Pour les jeunes qui terminent leurs études, la
grande incertitude de l’insertion professionnelle Par Alice Raybaud
Le Monde 14/04/2020
Avec le confinement, l’arrêt de nombreux secteurs de l’économie rend
particulièrement difficile l’entrée sur le marché du travail. Certains jeunes
envisagent déjà de prolonger leurs études, afin de repousser leur insertion à
des jours meilleurs.
Etudiante en dernière année en école de commerce, Laura* avait attendu des
mois que soit ouverte l’offre annuelle pour le poste qu’elle convoitait dans un
fonds d’investissement londonien. Elle en était à la moitié du processus
d’embauche, début mars, quand la crise du Covid-19 a éclaté. Et avec elle, la mise à
l’arrêt de nombreux secteurs. « Très vite, l’offre a été
annulée par l’entreprise », témoigne l’étudiante à l’Essec. Rapatriée
en catastrophe de Singapour, où elle était en échange universitaire, Laura a dû
dire au revoir à un deuxième échange dans une école romaine, lui aussi annulé.

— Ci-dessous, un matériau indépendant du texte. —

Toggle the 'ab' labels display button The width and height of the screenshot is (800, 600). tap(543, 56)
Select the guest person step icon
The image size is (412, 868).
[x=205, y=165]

Sur les sites d’emplois, elle observe que le nombre d’offres correspondant à sa
qualification dégringole.
« Je suis dans le flou complet pour la suite, se désespère Laura. J’ai
peur d’être au chômage en septembre, après cinq ans d’études… » Alors
qu’elle sera détentrice d’un diplôme qui assure habituellement une insertion
royale, sa vive inquiétude dit beaucoup de l’incertitude qui pèse sur l’avenir
professionnel des étudiants de la « promotion Covid », qui
termine ses études dans un contexte inédit.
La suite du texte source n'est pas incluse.